• Selected excerpt
===
I am about to finish my final year of under graduation course (Bachelor of Science) in Physics. In order to attain a Doctorate in Medical Physics is it necessary to have a post graduation in Medical Physics?
After you recieve a PhD, people will look at what field your research was in, who you worked with, and what papers you published. You can do "medical physics" work through a biology department, a physics department, an engineering dept,etc, as well a special interdisciplinary program (probably built with faculty from several deparmtnets rather than being it's own department), etc. Your degree could therefore be a "Doctorate in Boilogy" a "Doctorate in Physics" perhaps have some special "Medical Physics certification", etc... but what should matter most is not what your degree says, but what you did to get the degree.... that influences what you do later in life.
That said, most grad programs have "core" courses that need to be completed, as well as various preliminary and comprehensive exams... and your selection of a department/program effects THOSE.
It's too late to apply now... but did you consider Md/PhD programs?
Have you been accepted to any programs in Medical Physics? Or any other programs in physics or bio, etc.?
Medical Physicists usually deal with dosimetry and radiation, not medicine per se. They are the peron who keeps track of how much radiation a person gets from the techs in the readiology department to patients in for cancer treatments. They are not MD's and have usually no more than a few biology and chemistry courses and in many cases may have a biology or chemistry degree with a couple of physics courses.
===
• Input data

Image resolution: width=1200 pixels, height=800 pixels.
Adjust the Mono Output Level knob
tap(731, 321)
===
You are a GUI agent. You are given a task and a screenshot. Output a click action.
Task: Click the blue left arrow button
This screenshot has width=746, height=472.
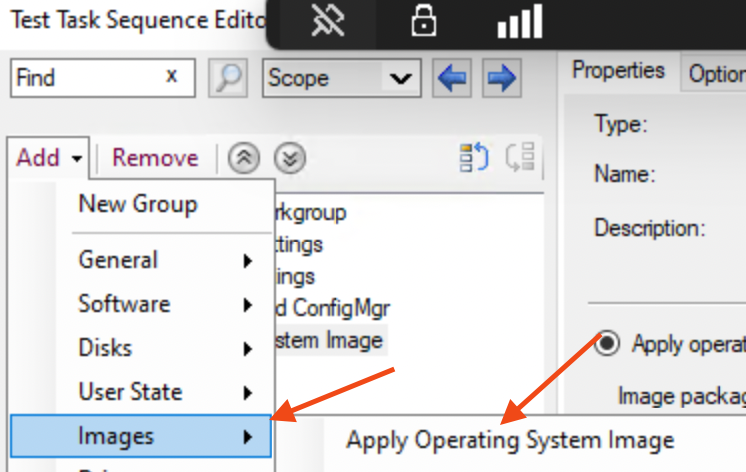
===
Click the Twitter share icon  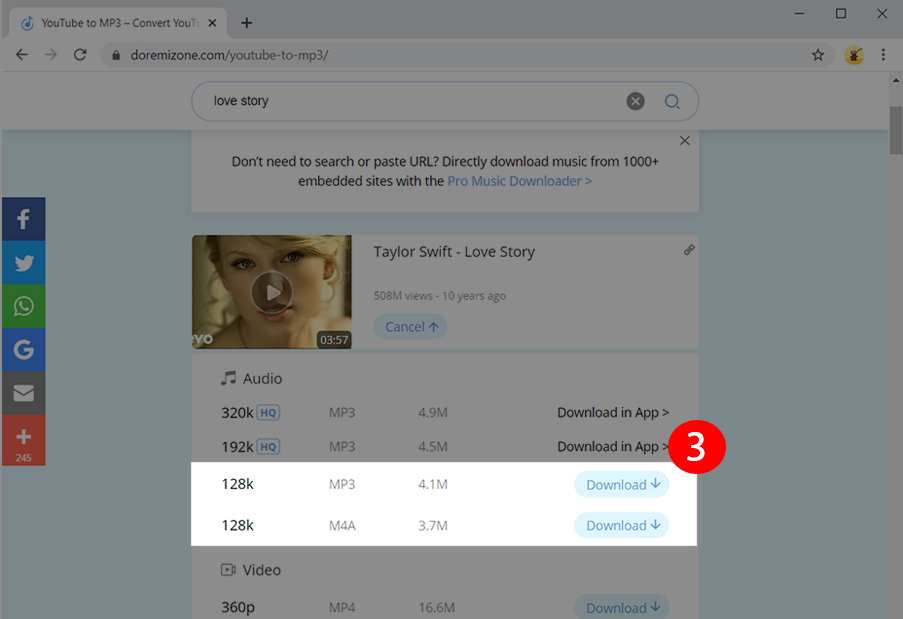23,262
===
• What you will do
According to the medical physics discussion, what do people look at after you receive a PhD? List every item it gives. The rows have no connection to the medical physics discussion.

• Task answer
- The field your research was in
- Who you worked with
- What papers you published